Mina Nelson
En vista de lo diligente que se muestran los diputados para reformar la Constitución y las leyes de la República, me permito plantearles algunas sugerencias como contribución a su exhaustiva labor como representantes del pueblo nicaragüense.
En primer lugar, pienso que deben cambiar totalmente las estructuras del Poder Electoral, el Poder Judicial y el mismo Poder Legislativo, sin la injerencia del Poder Ejecutivo, de manera que la función de estas instituciones se consagre por mandato expreso a servir los intereses partidaristas que por el momento han tenido que apadrinar sin la protección jurídica adecuada.
Los diputados tienen que redactar nuevas normas y requisitos para quienes aspiren a cargos electivos o de nombramiento directo, porque ahora resulta sumamente difícil encontrar individuos con las características de idoneidad establecidas hace muchos años.
Tenemos que adaptar el país a la corriente moderna de la corrupción, eliminar requisitos inservibles como el de la capacidad y la experiencia profesional para la escogencia de magistrados, contralores o fiscales; para estos cargos los atributos deben ser sometimiento a un caudillo y el revanchismo político.
Hay que congelar los salarios y dejar que los altos funcionarios del Estado complementen su ingreso con notas de crédito, sustracciones, donaciones ficticias, ventas de helicópteros y lavado de dinero para que se sientan justamente compensados por el invaluable servicio que prestan a la nación.

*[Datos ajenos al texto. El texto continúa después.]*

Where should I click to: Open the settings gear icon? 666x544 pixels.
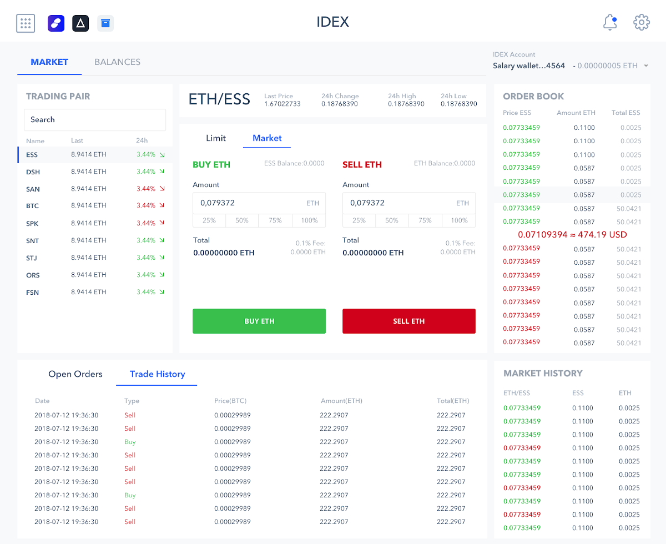642,23
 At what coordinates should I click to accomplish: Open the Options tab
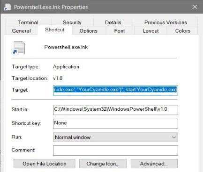89,31

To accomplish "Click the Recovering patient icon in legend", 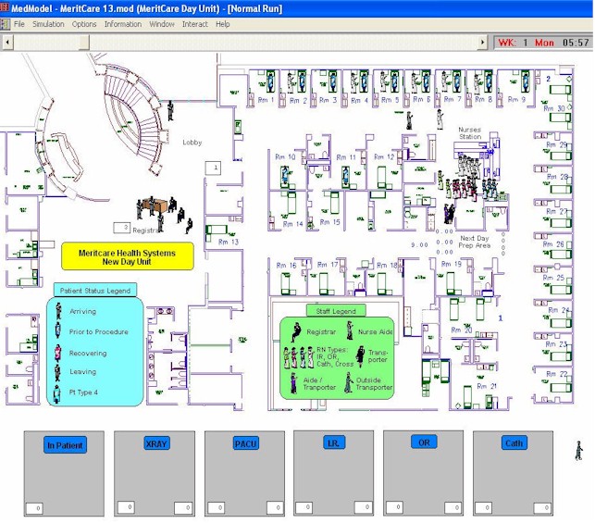I will pyautogui.click(x=58, y=353).
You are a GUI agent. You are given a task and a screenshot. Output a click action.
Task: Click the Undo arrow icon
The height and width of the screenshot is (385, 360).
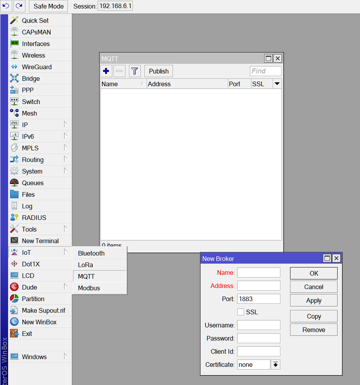[5, 6]
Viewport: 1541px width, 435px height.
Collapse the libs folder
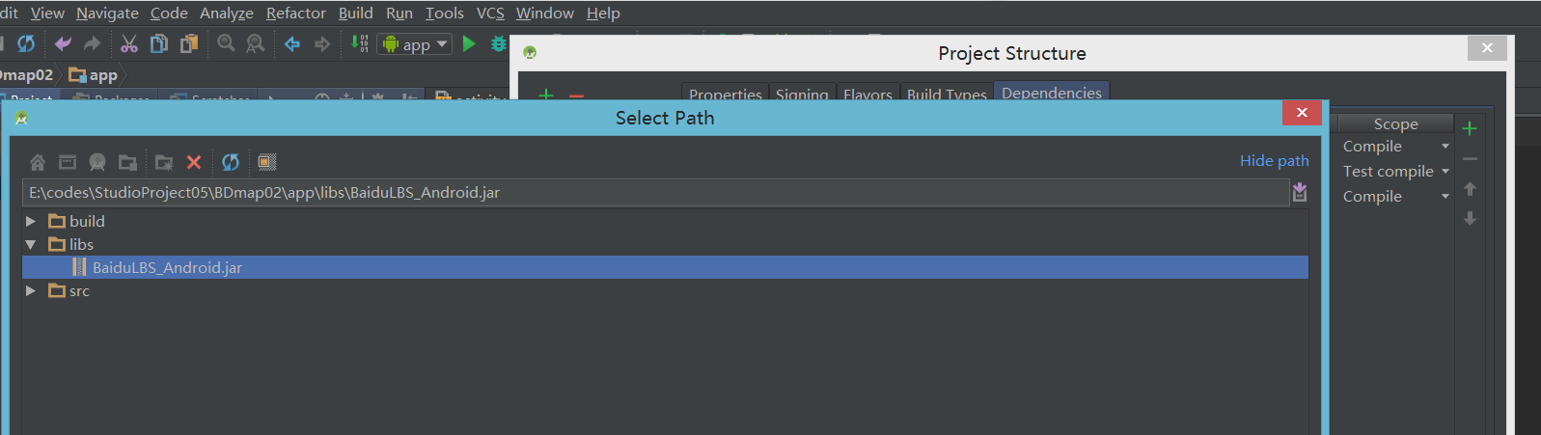(31, 244)
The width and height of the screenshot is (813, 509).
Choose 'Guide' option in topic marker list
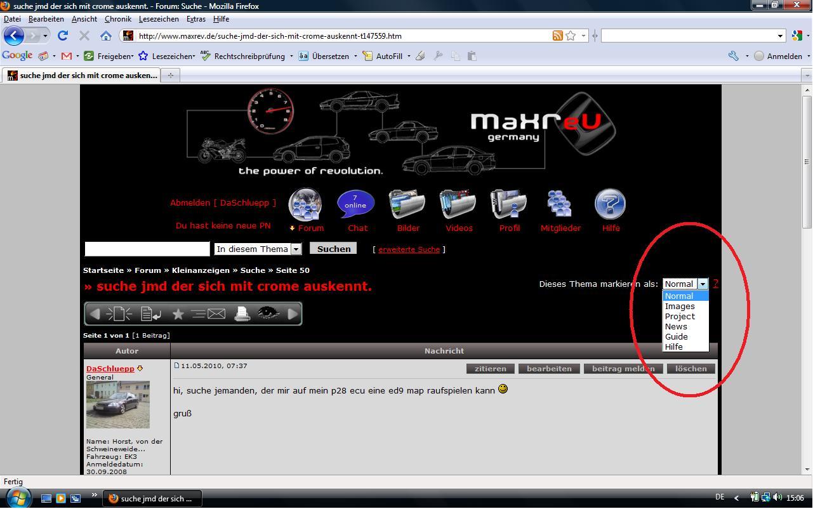click(x=677, y=337)
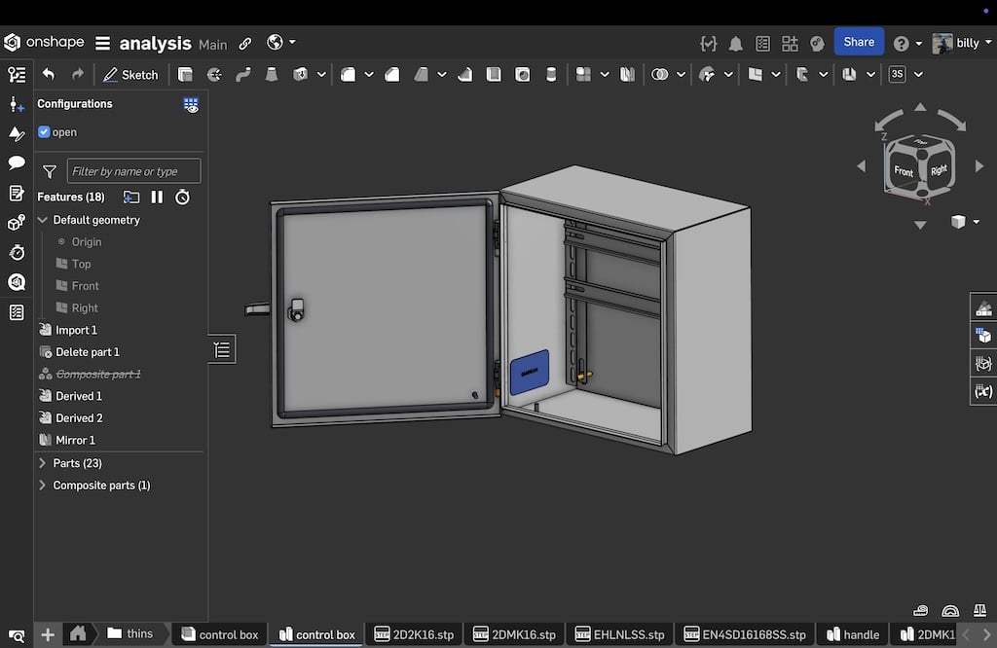This screenshot has width=997, height=648.
Task: Expand the Parts (23) list
Action: click(42, 463)
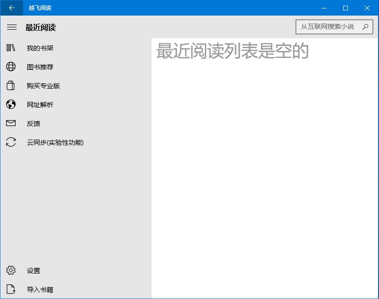This screenshot has width=379, height=299.
Task: Click 云同步(实验性功能) to sync
Action: pyautogui.click(x=55, y=142)
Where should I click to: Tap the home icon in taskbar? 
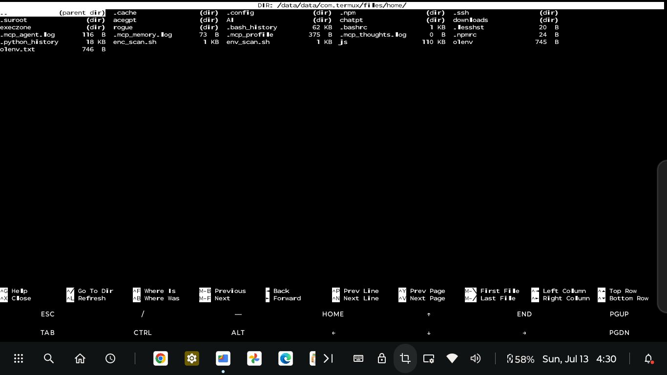[x=80, y=359]
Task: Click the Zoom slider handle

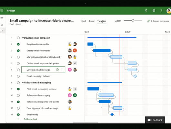Action: pyautogui.click(x=133, y=20)
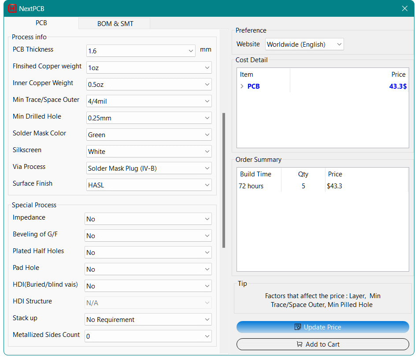Open the Min Drilled Hole dropdown

point(149,118)
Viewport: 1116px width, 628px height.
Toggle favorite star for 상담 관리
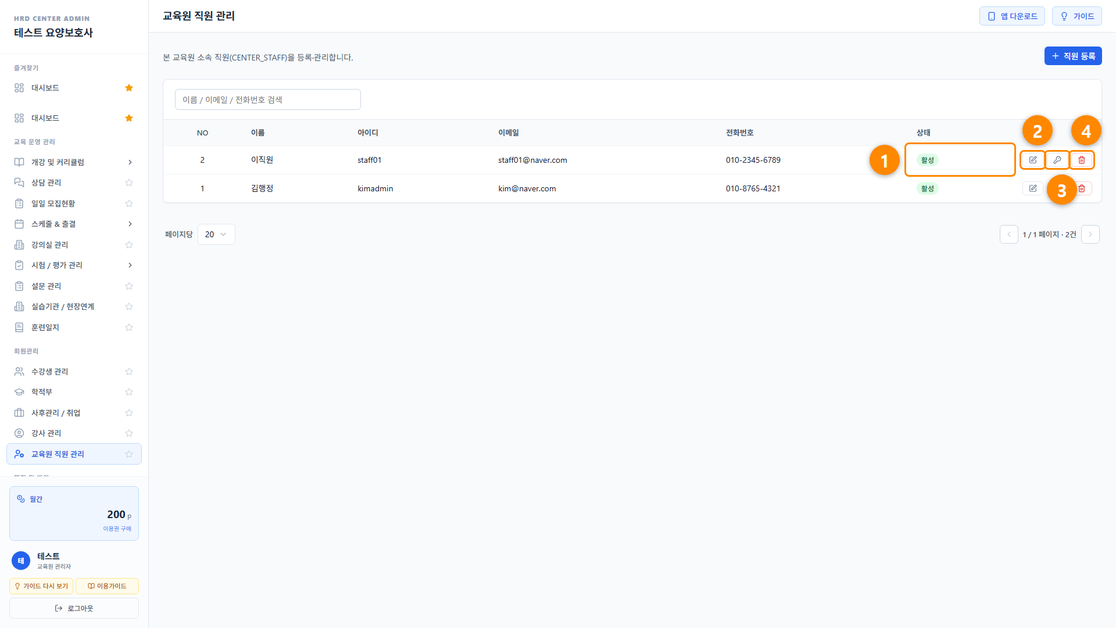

Se debe preparar el campo para que el retorno de cualquiera de los caudillos al poder se les haga más placentero y jugoso, aprovechando que el presidente Bolaños le ha inyectado nuevos recursos a la economía de Nicaragua.
El cuarto de siglo de la revolución amerita otra piñata, y las finanzas del ex gobernante “prisionero” necesitan otra “guaca”. Un buen equipo de patrocinadores en la Asamblea Legislativa, el Poder Judicial, la Contraloría y hasta la jerarquía eclesiástica, les asegura la impunidad.